Being an NBA coach is apparently one of the most thankless jobs for which you can be paid millions of dollars. Jeff Van Gundy was fired by the Rockets yesterday. The firing took place after a season in which the Rockets went 52-30 and played 7 playoff games against the Utah Jazz before losing to the now Western Conference finalists. Seems tough to me, but it's pretty much the status quo considering only 2 of the 30 NBA teams have a head coach who has been around for at least 5 years.
So how do you keep from getting fired? Well, unless you're Jerry Sloan you win a championship. Every coach from the last 15 NBA champions is either still on the job or left their gig on their terms.

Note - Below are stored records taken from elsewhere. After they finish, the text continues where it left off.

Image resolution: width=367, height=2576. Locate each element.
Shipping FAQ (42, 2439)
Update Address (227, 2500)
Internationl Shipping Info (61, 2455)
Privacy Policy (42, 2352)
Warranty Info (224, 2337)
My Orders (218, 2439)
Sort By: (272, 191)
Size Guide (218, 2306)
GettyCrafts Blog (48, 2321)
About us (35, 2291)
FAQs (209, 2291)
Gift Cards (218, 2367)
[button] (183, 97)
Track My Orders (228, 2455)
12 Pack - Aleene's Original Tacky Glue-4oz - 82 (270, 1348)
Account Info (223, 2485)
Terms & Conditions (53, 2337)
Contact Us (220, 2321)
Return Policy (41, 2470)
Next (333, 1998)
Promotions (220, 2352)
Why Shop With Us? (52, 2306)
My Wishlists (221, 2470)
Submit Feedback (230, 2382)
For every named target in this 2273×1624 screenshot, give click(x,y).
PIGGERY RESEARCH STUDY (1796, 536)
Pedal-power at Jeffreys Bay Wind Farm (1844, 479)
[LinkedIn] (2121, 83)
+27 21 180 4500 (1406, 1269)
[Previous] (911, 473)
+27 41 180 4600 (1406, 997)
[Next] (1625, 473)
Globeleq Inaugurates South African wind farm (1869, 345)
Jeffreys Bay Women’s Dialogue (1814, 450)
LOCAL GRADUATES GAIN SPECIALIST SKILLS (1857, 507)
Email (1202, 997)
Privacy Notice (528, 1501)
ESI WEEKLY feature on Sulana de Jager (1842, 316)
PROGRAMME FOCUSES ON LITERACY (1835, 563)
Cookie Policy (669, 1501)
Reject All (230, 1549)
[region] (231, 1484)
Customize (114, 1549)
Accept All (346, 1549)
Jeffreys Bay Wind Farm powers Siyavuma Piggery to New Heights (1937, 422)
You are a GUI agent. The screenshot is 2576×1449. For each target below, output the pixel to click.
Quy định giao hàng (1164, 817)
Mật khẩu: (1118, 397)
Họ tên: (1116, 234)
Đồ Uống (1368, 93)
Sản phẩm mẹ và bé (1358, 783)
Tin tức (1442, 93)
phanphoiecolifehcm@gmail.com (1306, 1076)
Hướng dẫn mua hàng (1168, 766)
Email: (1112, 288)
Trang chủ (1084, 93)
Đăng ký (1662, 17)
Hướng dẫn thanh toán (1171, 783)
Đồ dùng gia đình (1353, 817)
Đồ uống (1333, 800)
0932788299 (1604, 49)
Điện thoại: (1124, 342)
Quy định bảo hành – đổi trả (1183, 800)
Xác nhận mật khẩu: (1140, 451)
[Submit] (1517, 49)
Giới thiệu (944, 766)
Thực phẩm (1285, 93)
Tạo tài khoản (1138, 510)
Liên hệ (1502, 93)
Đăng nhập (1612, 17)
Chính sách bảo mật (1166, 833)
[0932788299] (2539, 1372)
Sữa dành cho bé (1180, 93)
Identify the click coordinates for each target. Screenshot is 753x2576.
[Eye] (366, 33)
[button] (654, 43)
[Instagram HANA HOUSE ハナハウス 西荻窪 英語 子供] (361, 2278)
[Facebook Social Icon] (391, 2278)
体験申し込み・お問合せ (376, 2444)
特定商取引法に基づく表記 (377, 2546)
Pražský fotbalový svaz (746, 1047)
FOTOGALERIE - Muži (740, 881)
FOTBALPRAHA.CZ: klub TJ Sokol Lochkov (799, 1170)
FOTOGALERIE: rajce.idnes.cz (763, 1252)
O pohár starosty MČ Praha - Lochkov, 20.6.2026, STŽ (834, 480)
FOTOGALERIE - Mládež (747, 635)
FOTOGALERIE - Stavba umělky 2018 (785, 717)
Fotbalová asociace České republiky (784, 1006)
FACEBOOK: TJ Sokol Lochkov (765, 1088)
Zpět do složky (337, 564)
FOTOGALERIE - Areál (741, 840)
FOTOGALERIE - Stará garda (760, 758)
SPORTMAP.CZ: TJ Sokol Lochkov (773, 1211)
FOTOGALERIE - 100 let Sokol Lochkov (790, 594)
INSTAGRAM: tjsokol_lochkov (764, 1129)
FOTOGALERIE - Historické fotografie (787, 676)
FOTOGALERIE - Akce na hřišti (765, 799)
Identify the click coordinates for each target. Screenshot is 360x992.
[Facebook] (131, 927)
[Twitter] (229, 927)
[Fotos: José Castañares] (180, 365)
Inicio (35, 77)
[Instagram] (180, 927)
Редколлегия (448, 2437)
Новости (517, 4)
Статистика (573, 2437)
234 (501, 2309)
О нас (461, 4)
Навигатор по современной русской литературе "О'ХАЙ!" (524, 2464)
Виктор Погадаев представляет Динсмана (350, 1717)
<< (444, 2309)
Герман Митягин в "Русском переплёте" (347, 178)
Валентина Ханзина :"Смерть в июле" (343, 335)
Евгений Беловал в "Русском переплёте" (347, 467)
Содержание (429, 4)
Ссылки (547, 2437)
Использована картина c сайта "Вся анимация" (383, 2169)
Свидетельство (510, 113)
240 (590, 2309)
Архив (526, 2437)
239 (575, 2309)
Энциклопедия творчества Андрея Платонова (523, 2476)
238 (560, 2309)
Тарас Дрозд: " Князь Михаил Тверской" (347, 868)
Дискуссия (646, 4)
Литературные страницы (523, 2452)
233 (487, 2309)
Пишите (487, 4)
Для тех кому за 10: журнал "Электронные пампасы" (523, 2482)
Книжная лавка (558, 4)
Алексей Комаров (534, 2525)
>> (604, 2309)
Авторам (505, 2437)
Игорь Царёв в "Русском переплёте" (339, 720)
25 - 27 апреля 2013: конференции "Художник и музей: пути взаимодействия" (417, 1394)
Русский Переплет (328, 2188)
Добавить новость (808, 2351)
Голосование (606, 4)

The problem is that expecting your coach to win an NBA championship to keep his job is a pretty ridiculous standard. In fact, if your coach doesn't have Michael Jordan, Hakeem Olajuwon, Shaquille O'Neal, or Tim Duncan then he has very slim odds indeed. Only Larry Brown (in 2004 with the Pistons) has won an NBA championship in the last 15 years without one of those guys.
On the plus side, Jordan and Olajuwon are long gone and Shaq looks almost finished. So the question is who will be there to take up the mantle of most dominant player as Duncan ages? If you're an NBA coach who wants to keep your job, you better find him.
(Added note: From '80 to '90 things weren't much different. Magic Johnson and Larry Bird played on 8 of the 11 champions. The Pistons won two and the 76er's with Moses Malone won the other.)